SUPPLIED DATA

-=-=-=-=-

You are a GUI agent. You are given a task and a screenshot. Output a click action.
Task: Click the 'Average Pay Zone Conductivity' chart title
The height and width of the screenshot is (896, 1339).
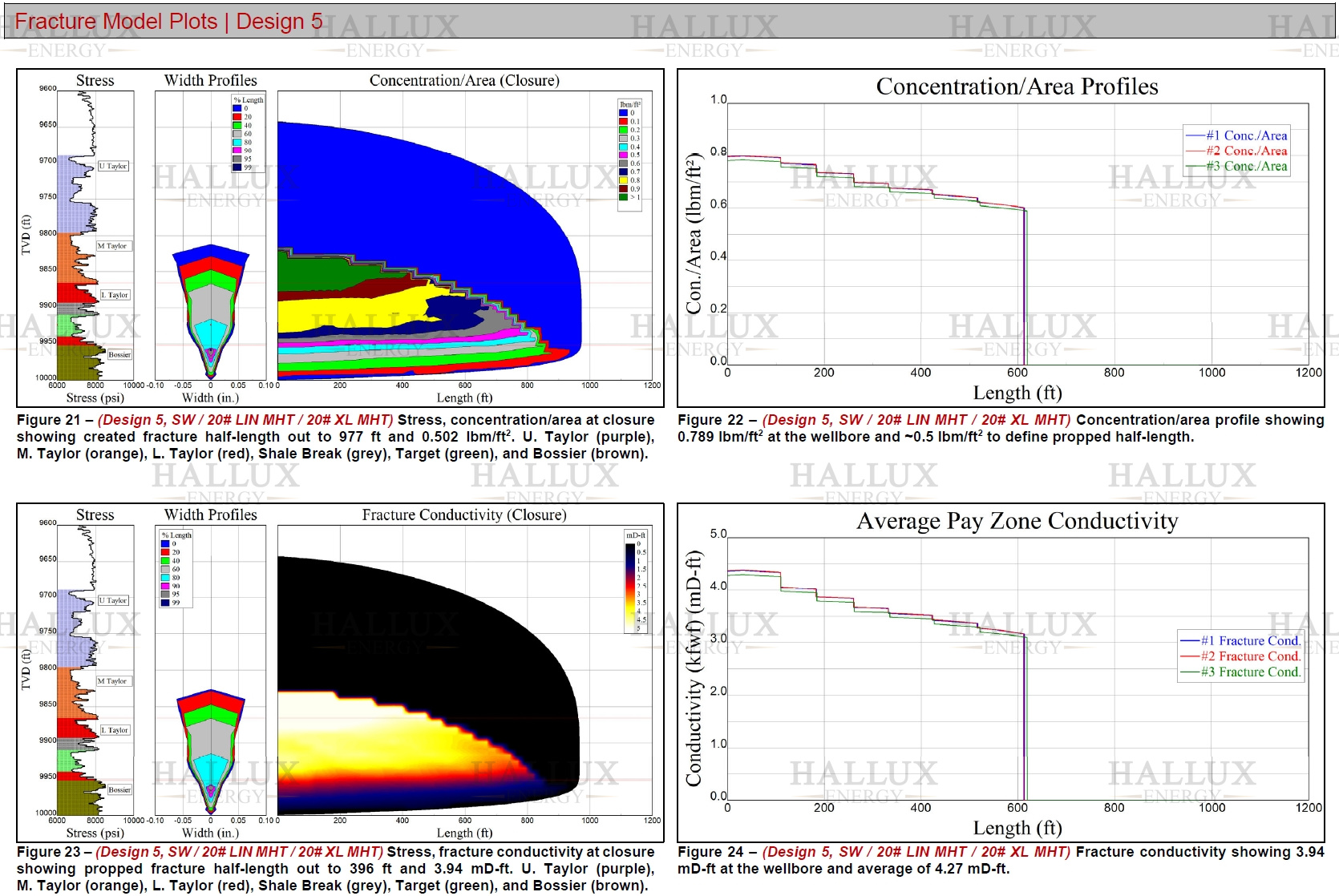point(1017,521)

-=-=-=-=-

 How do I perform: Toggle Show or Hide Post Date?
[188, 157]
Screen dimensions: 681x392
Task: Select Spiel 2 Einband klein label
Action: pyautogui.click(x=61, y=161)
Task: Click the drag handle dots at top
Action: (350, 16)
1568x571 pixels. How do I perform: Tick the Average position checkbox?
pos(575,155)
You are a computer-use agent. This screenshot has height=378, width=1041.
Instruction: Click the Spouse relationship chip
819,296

-=-=-=-=-

TASK DESCRIPTION
Look above for every line with the word "agent" and copy it.

ANSWER TO THE EXERCISE
You are a GUI agent. You are given a task and a screenshot. Output a click action.
You are a computer-use agent. This screenshot has height=378, width=1041.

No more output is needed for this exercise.